【行ったじゃないか】
「つまりウィルが裏切り者なんだね。あ、これはかなりショックだな……どうして話してくれなかったんだろう。別に責めはしないのに」
島の研究室で僕はスピーカーにした通信機の先のレミナから今までの経緯を聞かされた。
驚きを隠せず、思わず顔が下がる。
『ユナは真面目で話しづらいからな。いわゆるインキャというヤツだな。最近流行りの』
レミナはキッパリ断言した。
「えっ、流行ってるの? というか僕ってそういう雰囲気?」
『真面目くさくて面倒くさい性格だな』
「ダブルでショック……レミナひどい」
僕ははぁとため息をついた。
話しづらい雰囲気なのは自分でも分かっていたけども、レミナといえど人から言われると地味に心に刺さる。
「私の両親はやはり生きていて、2年前父はマーシャって人を探しにロト山脈に……おそらく母も追いかけた」
そう言って考え込むアパレルに僕は頷き、答えようとしたが……
『そう! ロト山脈だよ‼︎ ロト山脈‼︎』
アパレルの呟きに反応して叫んだレミナの声に僕の声はかき消された。
とても大きな声だ。
スピーカーにしておいて正解である。
彼女のこのテンションじゃ、僕の耳がもたない。
「行くつもり? レミナ」
僕は慌てて聞き返した。
『手がかりだろ? とーまはもうフェルテルに行ってしまったが、リンとは向かうぞ?』
レミナは当然だ! と意気込みを見せている。彼女の横にいる……おそらくリンであろう「やだな」という声がボソリと聞こえた。

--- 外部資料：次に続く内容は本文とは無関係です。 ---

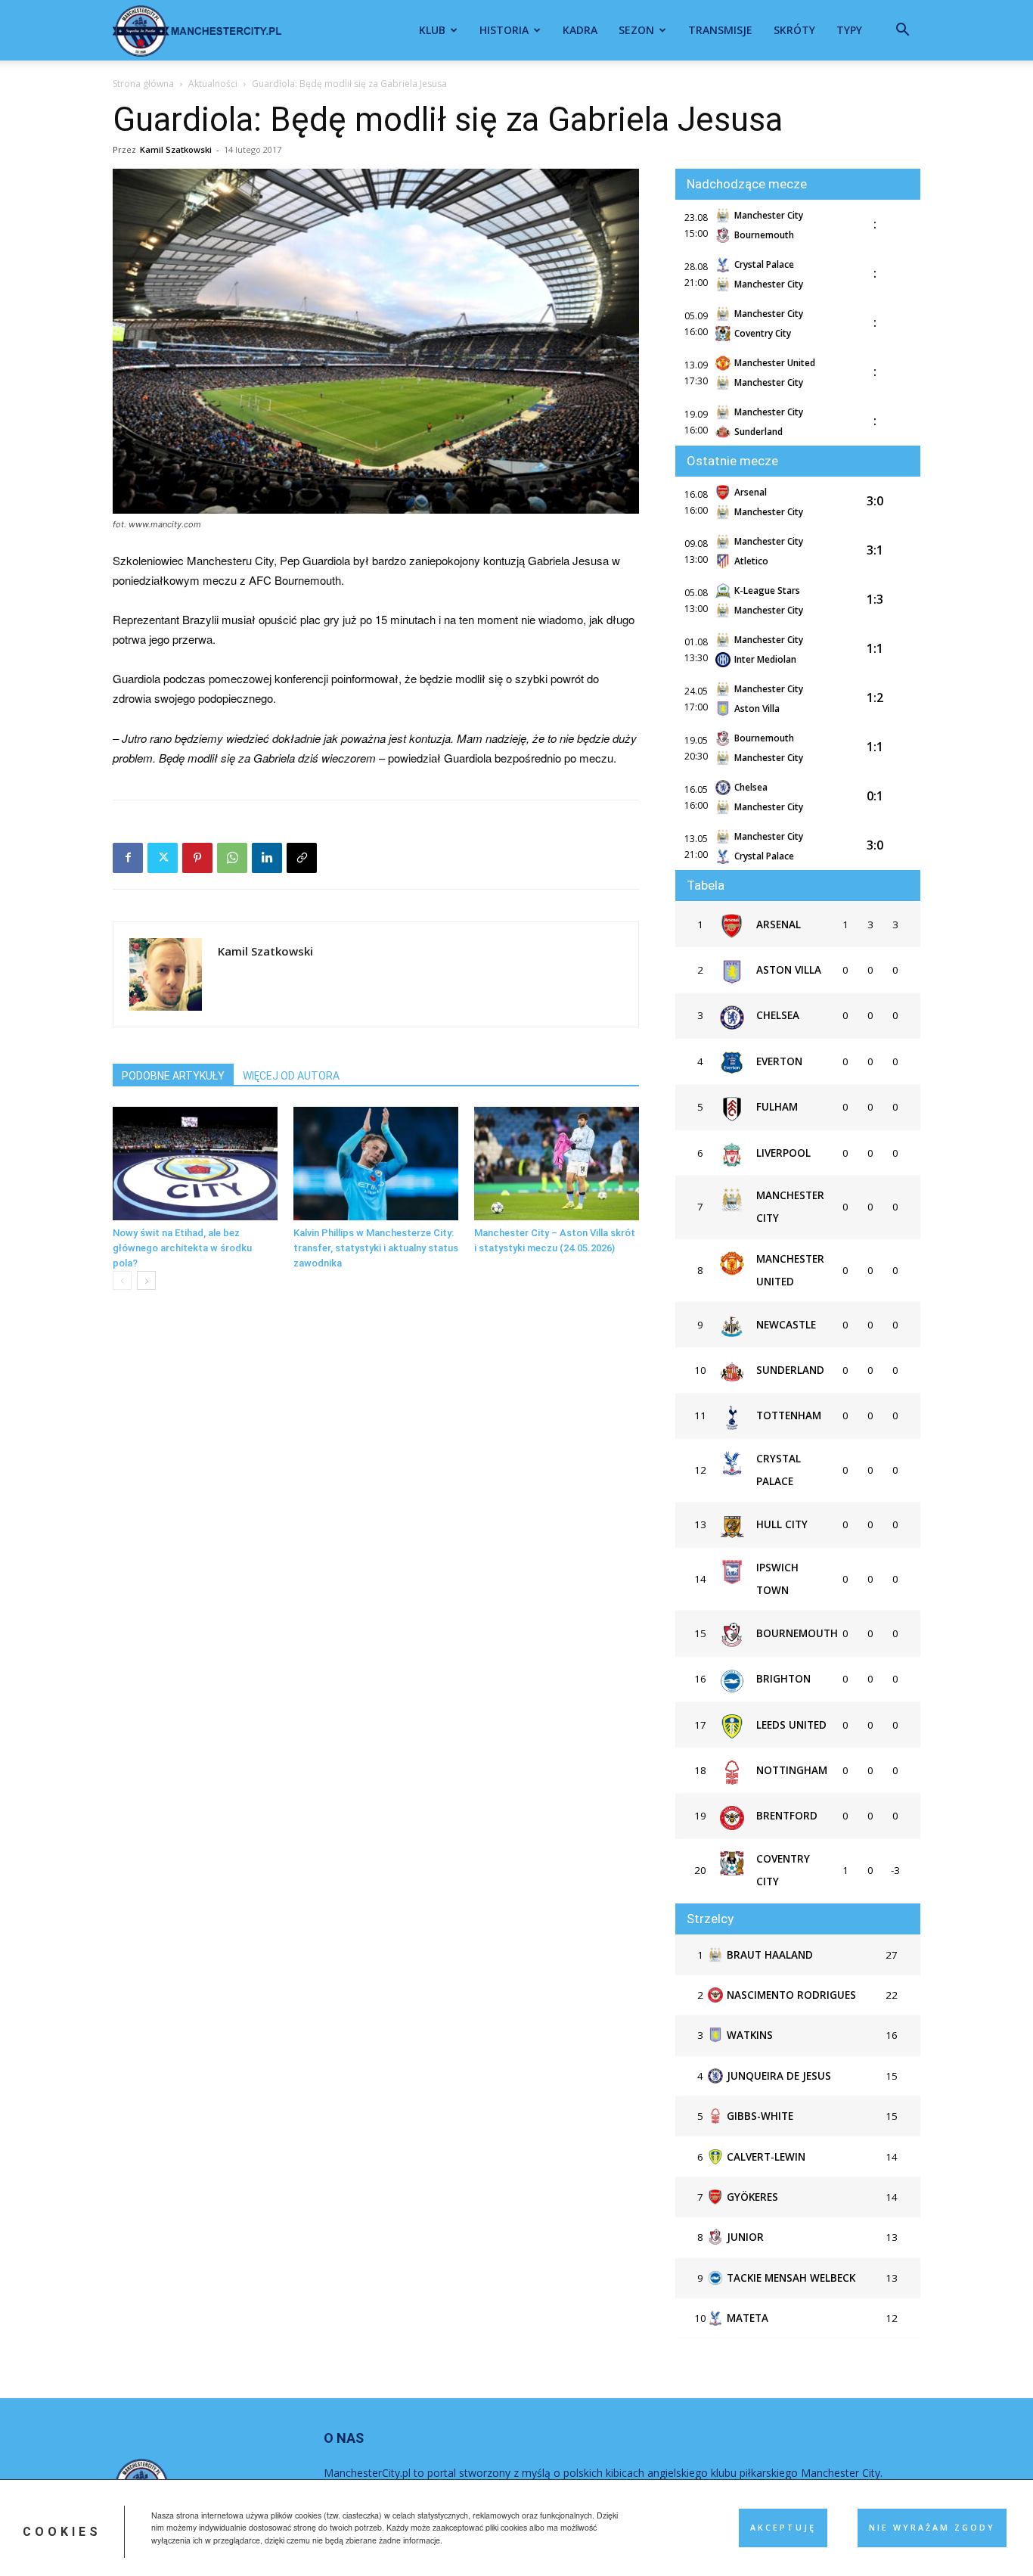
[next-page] (146, 1280)
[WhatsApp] (232, 858)
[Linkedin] (267, 858)
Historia (504, 30)
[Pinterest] (197, 858)
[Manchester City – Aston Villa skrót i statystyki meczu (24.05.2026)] (556, 1163)
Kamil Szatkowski (176, 149)
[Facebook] (128, 858)
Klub (432, 30)
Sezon (636, 30)
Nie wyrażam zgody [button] (932, 2527)
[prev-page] (122, 1280)
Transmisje (720, 30)
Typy (849, 30)
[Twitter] (162, 858)
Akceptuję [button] (783, 2527)
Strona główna (143, 83)
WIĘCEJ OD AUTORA (291, 1076)
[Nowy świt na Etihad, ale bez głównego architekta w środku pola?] (195, 1163)
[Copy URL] (302, 858)
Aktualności (212, 83)
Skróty (794, 30)
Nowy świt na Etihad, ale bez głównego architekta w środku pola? (182, 1248)
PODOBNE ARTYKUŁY (173, 1076)
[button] (902, 31)
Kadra (580, 30)
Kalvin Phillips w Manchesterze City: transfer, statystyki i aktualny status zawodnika (375, 1248)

ロト山脈はピストシア帝国のさらに南西に進んだ先にあり、そこまで高い山ではないが細長く横に連なった山々だ。
そしてそこは龍の住処でもある。
そう僕は嫌というほど知っていた。
「でもさ、ロト山脈って……」
僕はぼそっと呟く。
『どうした?』
「こないだ……じゃないか」
『ん?』
「こないだ何ヶ月か前にタケルと3人で行ったじゃないか」
眉間にシワをよせて語る僕の言葉に、目の前に立つアパレルは驚いた顔でこっちを見ていた。
『おう! 行ったな! それで?』
「レミナが龍と遊んで帰ってきただけだろ! 僕は何日も死ぬ思いをして……そして山には人っ子1人いなかったじゃないか‼︎」
『な、なんだとーー‼︎‼︎‼︎』
彼女の大音量な声が研究室でこだましていた。